建物に契約する火災保険が、積立型の火災保険や保険料一時払いの長期保険の場合には、火災が起きた時に保険金を受け取ることができるほか、火災が起きなくても、解約返戻金や満期返戻金を受け取ることができます。建物を相続や贈与で取得した場合、これらの火災保険には、どのような課税がされるでしょうか。
親から建物を相続して、火災保険契約の名義も子供に変更する場合には、解約時に受け取ることのできる解約返戻金相当額で相続税が課されます。
火災保険契約の名義人だけ変更する場合や、建物を子供に贈与して、火災保険契約も子供名義に変更する場合は、解約返戻金相当額で贈与税が課されるものと思われます。解約返戻金や満期返戻金を受け取るまで、贈与税はかからないとする見解もありますが、名義変更により、解約返戻金を受け取る権利を取得しているので、贈与税が課されると考えたほうが無難と思われます
相続や贈与による火災保険の名義変更の後、解約返戻金や満期返戻金を受け取った場合は、一時所得として課税されます。
その理由として、火災保険契約は、「みなし贈与」が適用される、相続税法5条2項の傷害保険に該当しないため、火災保険契約の名義変更による解約返戻金や満期返戻金の受取りは、贈与ではなく、一時所得となるとする見方もあります。

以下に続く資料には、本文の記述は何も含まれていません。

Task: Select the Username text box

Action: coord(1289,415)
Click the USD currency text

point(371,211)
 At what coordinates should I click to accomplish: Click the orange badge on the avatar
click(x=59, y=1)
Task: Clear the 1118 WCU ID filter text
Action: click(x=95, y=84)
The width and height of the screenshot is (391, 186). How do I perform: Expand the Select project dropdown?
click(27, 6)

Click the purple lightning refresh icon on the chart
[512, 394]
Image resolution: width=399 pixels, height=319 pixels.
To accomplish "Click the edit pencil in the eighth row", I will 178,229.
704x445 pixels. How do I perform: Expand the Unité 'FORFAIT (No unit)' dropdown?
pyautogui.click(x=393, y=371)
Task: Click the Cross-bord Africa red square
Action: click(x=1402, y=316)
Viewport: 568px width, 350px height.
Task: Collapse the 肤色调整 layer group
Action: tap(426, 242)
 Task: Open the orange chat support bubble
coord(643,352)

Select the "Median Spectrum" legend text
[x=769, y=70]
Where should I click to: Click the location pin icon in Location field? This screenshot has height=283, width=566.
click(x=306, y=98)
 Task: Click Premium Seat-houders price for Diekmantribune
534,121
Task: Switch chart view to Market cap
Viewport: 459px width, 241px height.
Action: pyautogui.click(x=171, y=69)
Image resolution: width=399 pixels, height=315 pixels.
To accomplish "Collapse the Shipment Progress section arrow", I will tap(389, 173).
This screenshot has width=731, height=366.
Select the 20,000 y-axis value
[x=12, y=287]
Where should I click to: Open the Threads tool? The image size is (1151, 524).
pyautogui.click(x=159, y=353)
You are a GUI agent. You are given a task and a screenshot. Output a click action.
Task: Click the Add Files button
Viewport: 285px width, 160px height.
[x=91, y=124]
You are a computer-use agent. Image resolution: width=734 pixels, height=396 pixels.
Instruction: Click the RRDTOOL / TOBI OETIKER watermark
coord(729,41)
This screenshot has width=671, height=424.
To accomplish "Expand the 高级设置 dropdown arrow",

なお、一時所得の計算では、親と子の双方の負担した保険料をあわせ、解約返戻金や満期返戻金の収入金額から差し引く必要経費とすることができます。
JA「建物更生共済(建更)」の商品説明では、「JAの承諾を得て共済契約者を変更する場合は、変更時に「共済契約の権利」を贈与されたものとして、解約返戻金相当額が贈与税の対象となる」、「満期共済金受取時には、共済契約者の変更前後を通じた払込掛金総額を一時所得の必要経費とする」旨が案内されています。
また、火災や自然災害により建物や家財が消失した場合に受け取る保険金は、財産の損害を補てんするものであるため、所得税は非課税となります。